EXERCISE GOAL:
Starting with the line that contains "Image resolution: width=800" and continuing through the end of the entries below, list those lines as a numbered list and skip any blank lines. Leave the pictures out of your list.

Target position entries:

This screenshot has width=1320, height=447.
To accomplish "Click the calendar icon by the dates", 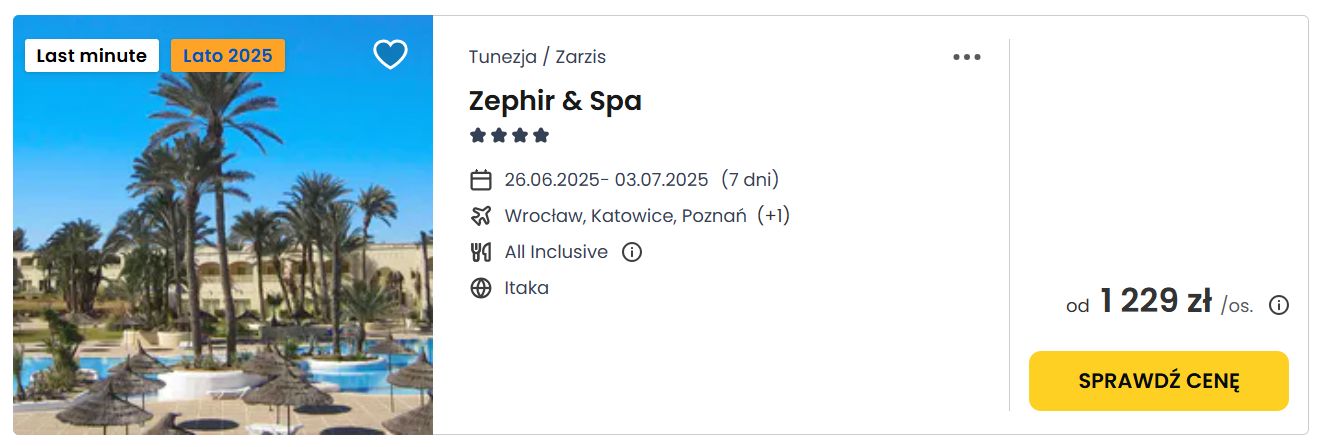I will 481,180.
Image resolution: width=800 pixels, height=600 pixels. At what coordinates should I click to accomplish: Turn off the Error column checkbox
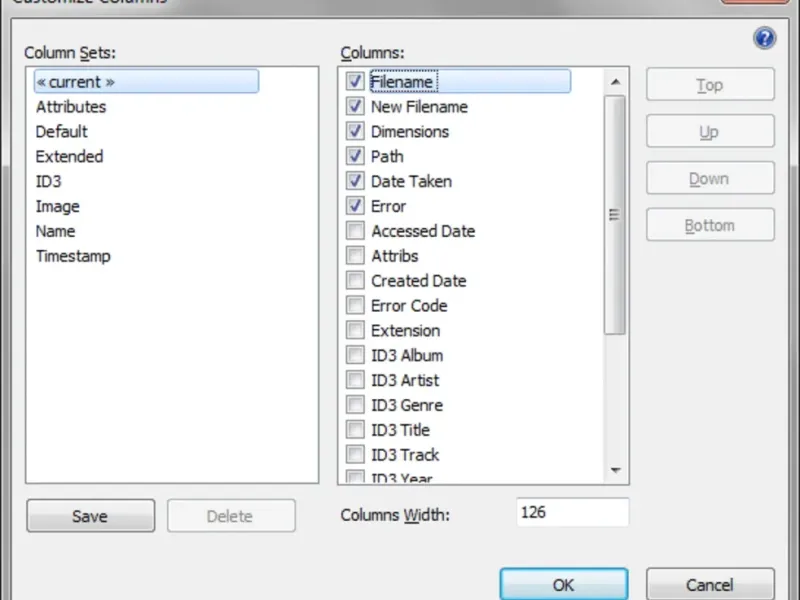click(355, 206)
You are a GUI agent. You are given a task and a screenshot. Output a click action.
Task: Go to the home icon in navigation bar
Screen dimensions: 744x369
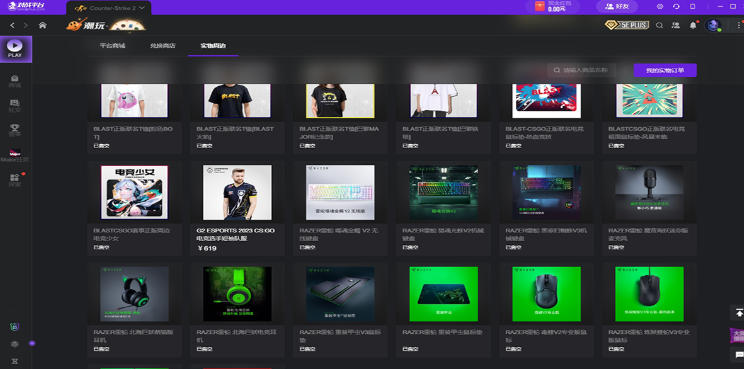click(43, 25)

FULL RESPONSE:
1. Image resolution: width=800 pixels, height=600 pixels. At what coordinates should I click to accomplish: Turn off the Error column checkbox
2. click(355, 206)
3. You are a GUI agent. You are given a task and a screenshot. Output a click action.
4. Task: Go to the home icon in navigation bar
5. Screen dimensions: 744x369
6. click(43, 25)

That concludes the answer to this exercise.